Nell’odierna conferenza stampa tenutasi al Campidoglio, la sindaca Virginia Raggi ha confermato il parere positivo del Politecnico di Torino sul progetto dello stadio della Roma a Tor Di Valle. Presenti anche il Professor Bruno Dalla Chiara, il Presidente di Roma Servizi per la Mobilità Stefano Brinchi e il Vicepresidente Esecutivo della Roma Mauro Baldissoni. “Lo Stadio si fa”, ha spiegato subito la Raggi rassicurando i presenti.
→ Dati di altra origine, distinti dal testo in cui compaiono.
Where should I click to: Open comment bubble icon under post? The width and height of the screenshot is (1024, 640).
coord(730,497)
Conferenza al Campidoglio con Virginia Raggi sullo Stadio della Roma
Conferenza al Campidoglio con Virginia Raggi sullo Stadio della Roma
“I proponenti, se vorranno, potranno aprire i cantieri già quest’anno. Gli investimenti porteranno riqualificazione e benessere di un’area degradata. Mezzo milione di cittadini potrà usufruire dei mezzi su ferro che sarà sicuramente potenziato. Il taglio delle cubature non va a impattare sui servizi pubblici. Il progetto dello stadio conferma che questa è la scelta giusta. Ho richiesto questo parere ed è andato a incidere su un progetto già approvato in conferenza dei servizi. Non ero obbligata a richiederlo, ma avevo l’esigenza come amministratore che tutti gli ok avuti non fossero solo formali, ma che portassero un concreto beneficio per i cittadini. Il parere ora rassicura e conferma questo dato. La modifica fatta sul progetto iniziale va a impattare comunque in modo positivo sulla città. L’amministrazione è a favore delle opere pubbliche e delle opere che portano vantaggi ai cittadini. Questa sarà un’opera che rispetta tutte le normative europee ed ambientali. Il parere sarà pubblicato oggi integralmente”, ha aggiunto la Raggi.
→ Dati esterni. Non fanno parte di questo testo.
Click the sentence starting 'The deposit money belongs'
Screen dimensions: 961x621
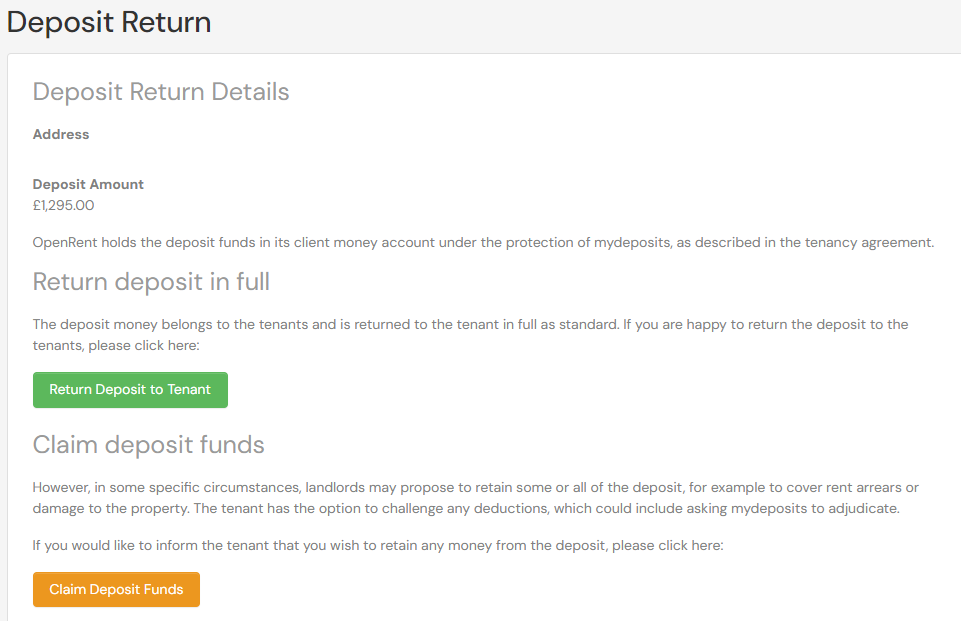pos(326,324)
Al termine della conferenza si è presentato poi Baldissoni: “Sapete anche che questo è un passaggio fuori dalla procedura e che non aveva un valore giuridico ma più che altro mediatico-politico. È stato giusto che l’amministrazione abbia voluto fare controlli ulteriori sulla sostenibilità del progetto. Non siamo sorpresi, ci attendevamo un esito positivo, perché anche nella bozza che è filtrata precedentemente si diceva che gli studi relativi al traffico erano stati fatti in maniera professionale e le criticità erano state riscontrate su un discorso più ampio, ovvero quello delle ricadute sulla città, non tanto sul sito, sul quale doveva valutare il proponente. Parlavamo di un problema di Roma più che dello Stadio in sé. La scelta di puntare molto su un servizio pubblico e su rotaia ovviamente ci vede d’accordo. Avete visto che cosa è successo a San Siro dopo l’apertura della Linea Viola per la finale di Champions League di due anni fa. Ha portato un aumento enorme di presenze allo stadio nell’ultimo biennio perché evidentemente rende più semplice e più comodo accedere allo stadio. Questo è giusto che debba avvenire anche a Roma, in linea con quelle che sono le migliori indicazioni a livello europeo e questo deve essere il futuro della mobilitàImmaginiamo di riuscire a farlo in tempi molto molto ristretti. Montuori stesso ha citato la possibilità di essere pronti entro un mese, da lì in poi dunque noi ci aspettiamo che sia possibile concludere tutta la procedura, inclusi i passaggi consiliari, nel giro di poche settimane, quindi il prima possibile. È tempo ormai, dopo tutto il tempo speso su questo progetto, che la città abbia la possibilità di vedere un investimento di tale portata e che la Roma possa effettivamente lavorare alla costruzione”.